**What you need to do:**
When you retype the entries, keep each one exact and leave out the pictures.

**Extracted data:**
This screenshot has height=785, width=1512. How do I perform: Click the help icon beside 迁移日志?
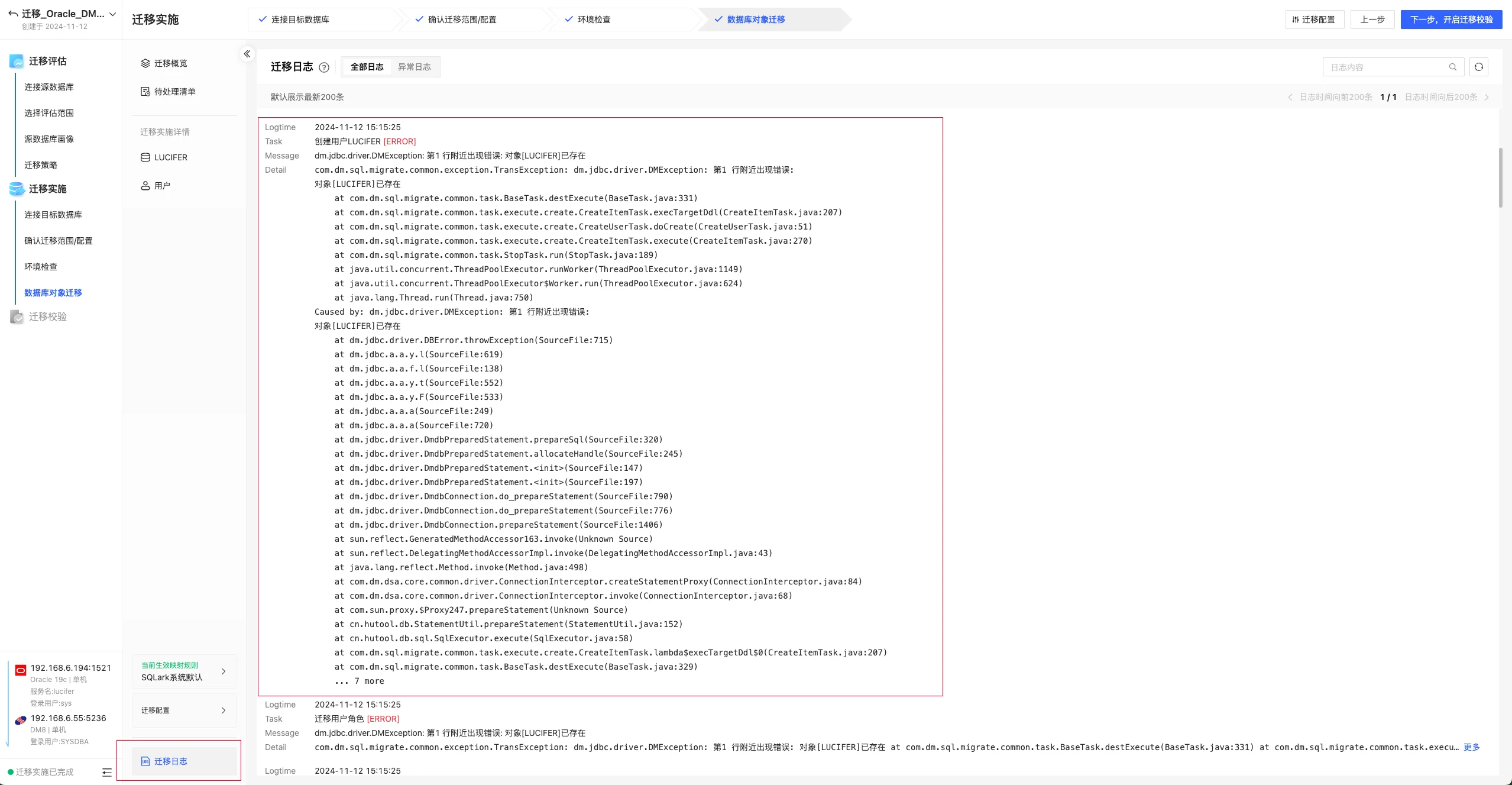tap(324, 67)
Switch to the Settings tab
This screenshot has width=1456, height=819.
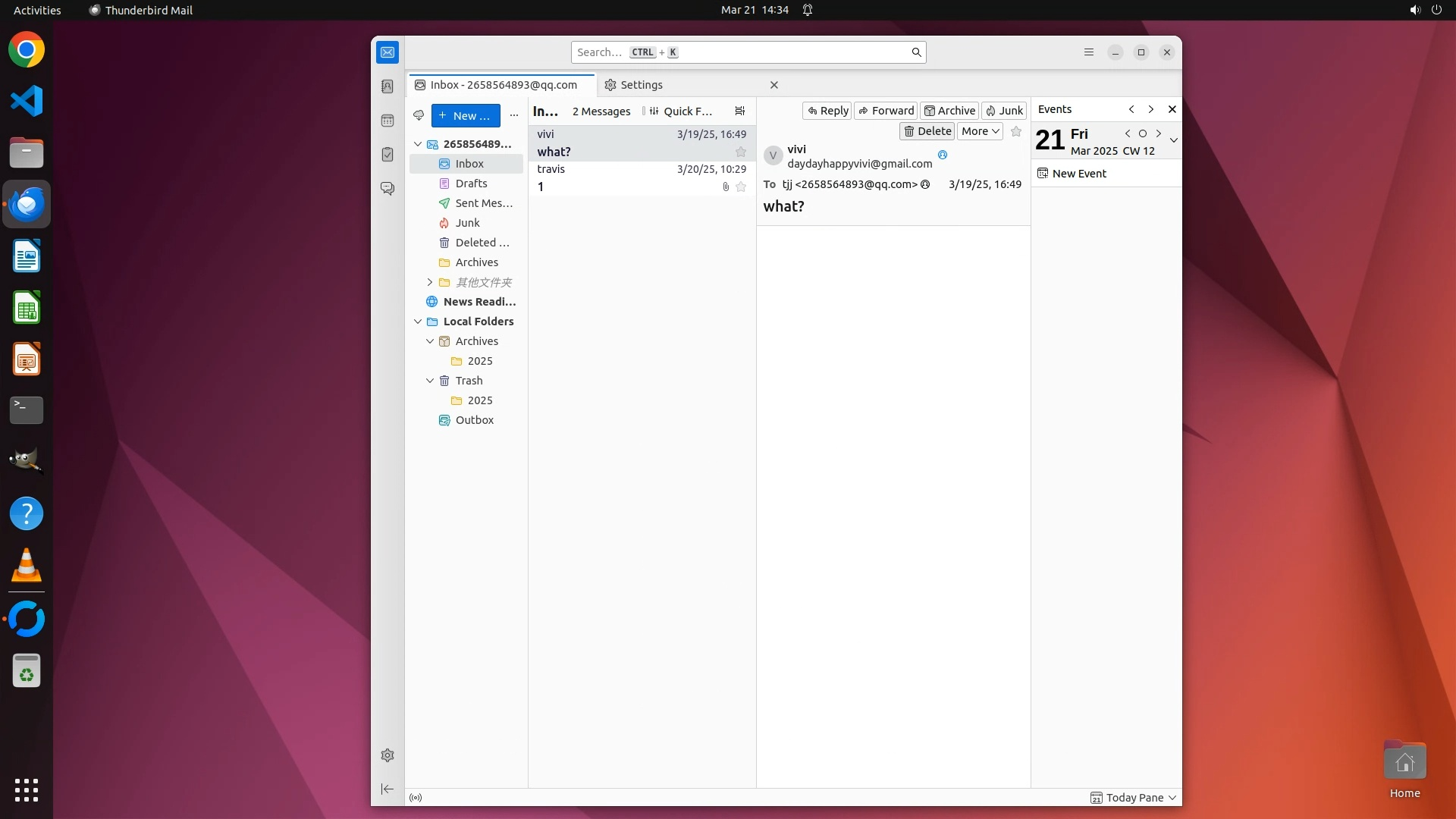click(641, 85)
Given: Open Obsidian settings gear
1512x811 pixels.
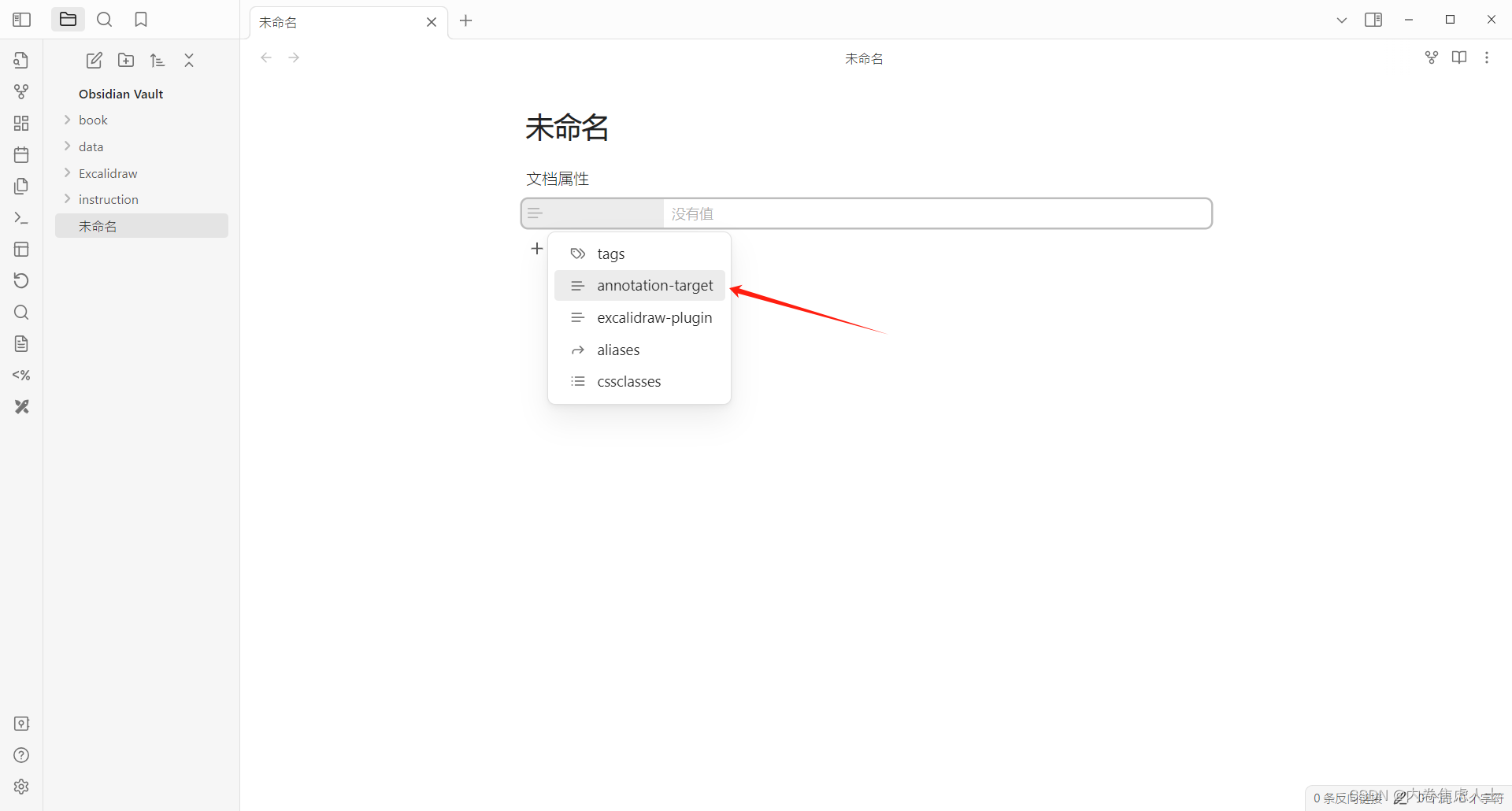Looking at the screenshot, I should [x=21, y=786].
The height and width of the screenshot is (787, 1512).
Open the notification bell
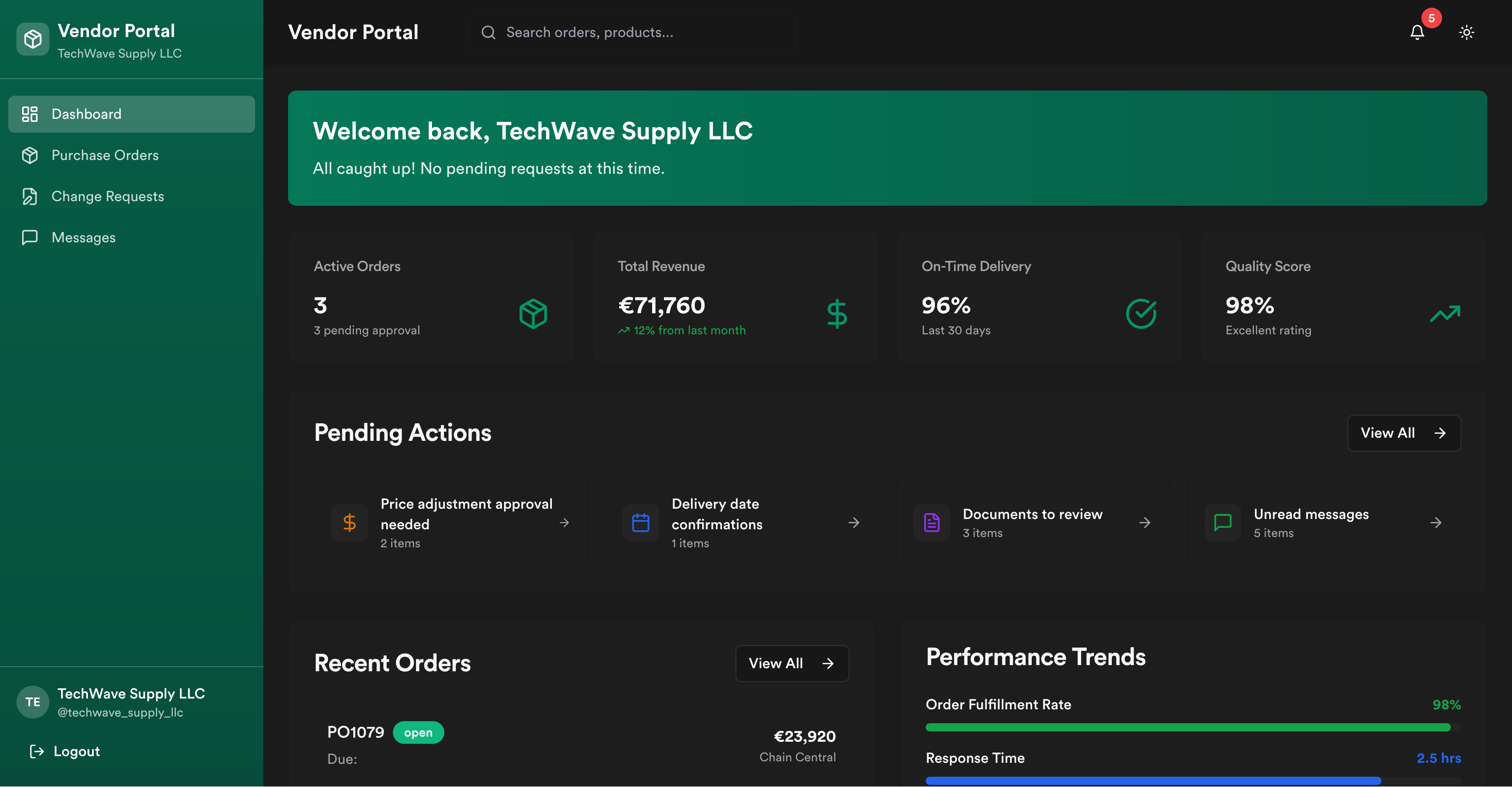pyautogui.click(x=1417, y=32)
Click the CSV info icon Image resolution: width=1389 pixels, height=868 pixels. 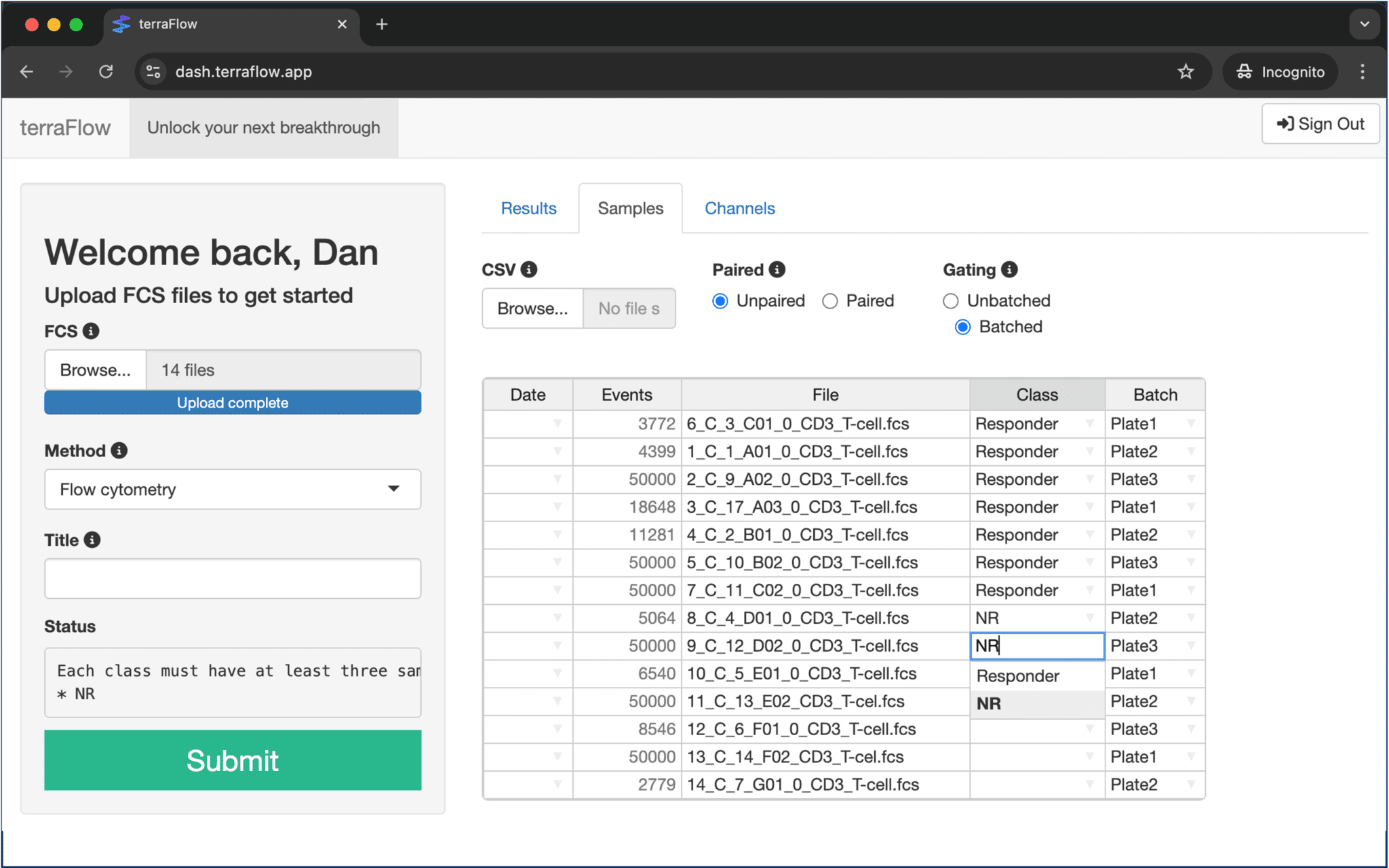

**Answer to the exercise:**
This screenshot has height=785, width=1512. How do I perform: Click the help icon beside 迁移日志?
tap(324, 67)
Switch to the Settings tab
This screenshot has width=1456, height=819.
click(641, 85)
Given: Open Obsidian settings gear
1512x811 pixels.
Looking at the screenshot, I should [x=21, y=786].
The height and width of the screenshot is (787, 1512).
Open the notification bell
pyautogui.click(x=1417, y=32)
Click the CSV info icon Image resolution: width=1389 pixels, height=868 pixels. 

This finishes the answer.